» Request: Can you convert every line of the material below into a JSON list of strings, one string per line, leaving out blank lines?
— Start Listed entries —
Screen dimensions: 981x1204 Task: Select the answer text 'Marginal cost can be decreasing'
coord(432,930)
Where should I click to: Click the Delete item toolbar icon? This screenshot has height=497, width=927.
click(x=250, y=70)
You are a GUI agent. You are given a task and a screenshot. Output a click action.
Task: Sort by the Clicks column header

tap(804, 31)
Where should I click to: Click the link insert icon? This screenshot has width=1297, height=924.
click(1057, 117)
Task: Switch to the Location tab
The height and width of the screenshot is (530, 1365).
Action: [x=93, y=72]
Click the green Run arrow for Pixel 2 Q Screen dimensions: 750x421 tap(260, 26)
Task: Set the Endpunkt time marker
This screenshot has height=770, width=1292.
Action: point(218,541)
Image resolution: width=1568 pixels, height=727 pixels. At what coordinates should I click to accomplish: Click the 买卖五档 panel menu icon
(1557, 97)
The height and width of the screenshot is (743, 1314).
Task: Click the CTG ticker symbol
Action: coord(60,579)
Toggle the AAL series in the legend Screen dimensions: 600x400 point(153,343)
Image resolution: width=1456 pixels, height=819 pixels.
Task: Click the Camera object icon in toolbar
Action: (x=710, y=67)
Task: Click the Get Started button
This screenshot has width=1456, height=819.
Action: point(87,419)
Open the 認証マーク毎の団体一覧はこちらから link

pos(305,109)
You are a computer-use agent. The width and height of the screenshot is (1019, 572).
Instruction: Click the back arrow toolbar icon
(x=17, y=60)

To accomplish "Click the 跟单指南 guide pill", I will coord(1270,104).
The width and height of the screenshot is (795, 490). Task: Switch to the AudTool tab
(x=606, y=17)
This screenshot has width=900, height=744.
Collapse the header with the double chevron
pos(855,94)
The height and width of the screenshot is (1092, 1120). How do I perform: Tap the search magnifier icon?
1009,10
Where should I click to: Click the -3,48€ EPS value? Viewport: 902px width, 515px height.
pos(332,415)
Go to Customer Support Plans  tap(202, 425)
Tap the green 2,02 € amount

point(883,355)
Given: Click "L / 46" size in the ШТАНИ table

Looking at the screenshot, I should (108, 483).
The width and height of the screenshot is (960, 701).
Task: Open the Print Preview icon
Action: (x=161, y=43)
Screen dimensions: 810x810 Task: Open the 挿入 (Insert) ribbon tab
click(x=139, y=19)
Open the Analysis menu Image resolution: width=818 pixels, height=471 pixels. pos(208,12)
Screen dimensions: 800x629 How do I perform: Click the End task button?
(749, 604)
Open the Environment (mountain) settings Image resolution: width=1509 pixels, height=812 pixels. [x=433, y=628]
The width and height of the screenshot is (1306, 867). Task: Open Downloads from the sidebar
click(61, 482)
— End Listed entries —
» Response:
[
  "Screen dimensions: 981x1204 Task: Select the answer text 'Marginal cost can be decreasing'",
  "coord(432,930)",
  "Where should I click to: Click the Delete item toolbar icon? This screenshot has height=497, width=927.",
  "click(x=250, y=70)",
  "You are a GUI agent. You are given a task and a screenshot. Output a click action.",
  "Task: Sort by the Clicks column header",
  "tap(804, 31)",
  "Where should I click to: Click the link insert icon? This screenshot has width=1297, height=924.",
  "click(1057, 117)",
  "Task: Switch to the Location tab",
  "The height and width of the screenshot is (530, 1365).",
  "Action: [x=93, y=72]",
  "Click the green Run arrow for Pixel 2 Q Screen dimensions: 750x421 tap(260, 26)",
  "Task: Set the Endpunkt time marker",
  "This screenshot has height=770, width=1292.",
  "Action: point(218,541)",
  "Image resolution: width=1568 pixels, height=727 pixels. At what coordinates should I click to accomplish: Click the 买卖五档 panel menu icon",
  "(1557, 97)",
  "The height and width of the screenshot is (743, 1314).",
  "Task: Click the CTG ticker symbol",
  "Action: coord(60,579)",
  "Toggle the AAL series in the legend Screen dimensions: 600x400 point(153,343)",
  "Image resolution: width=1456 pixels, height=819 pixels.",
  "Task: Click the Camera object icon in toolbar",
  "Action: (x=710, y=67)",
  "Task: Click the Get Started button",
  "This screenshot has width=1456, height=819.",
  "Action: point(87,419)",
  "Open the 認証マーク毎の団体一覧はこちらから link",
  "pos(305,109)",
  "You are a computer-use agent. The width and height of the screenshot is (1019, 572).",
  "Instruction: Click the back arrow toolbar icon",
  "(x=17, y=60)",
  "To accomplish \"Click the 跟单指南 guide pill\", I will coord(1270,104).",
  "The width and height of the screenshot is (795, 490). Task: Switch to the AudTool tab",
  "(x=606, y=17)",
  "This screenshot has width=900, height=744.",
  "Collapse the header with the double chevron",
  "pos(855,94)",
  "The height and width of the screenshot is (1092, 1120). How do I perform: Tap the search magnifier icon?",
  "1009,10",
  "Where should I click to: Click the -3,48€ EPS value? Viewport: 902px width, 515px height.",
  "pos(332,415)",
  "Go to Customer Support Plans  tap(202, 425)",
  "Tap the green 2,02 € amount",
  "point(883,355)",
  "Given: Click \"L / 46\" size in the ШТАНИ table",
  "Looking at the screenshot, I should (108, 483).",
  "The width and height of the screenshot is (960, 701).",
  "Task: Open the Print Preview icon",
  "Action: (x=161, y=43)",
  "Screen dimensions: 810x810 Task: Open the 挿入 (Insert) ribbon tab",
  "click(x=139, y=19)",
  "Open the Analysis menu Image resolution: width=818 pixels, height=471 pixels. pos(208,12)",
  "Screen dimensions: 800x629 How do I perform: Click the End task button?",
  "(749, 604)",
  "Open the Environment (mountain) settings Image resolution: width=1509 pixels, height=812 pixels. [x=433, y=628]",
  "The width and height of the screenshot is (1306, 867). Task: Open Downloads from the sidebar",
  "click(61, 482)"
]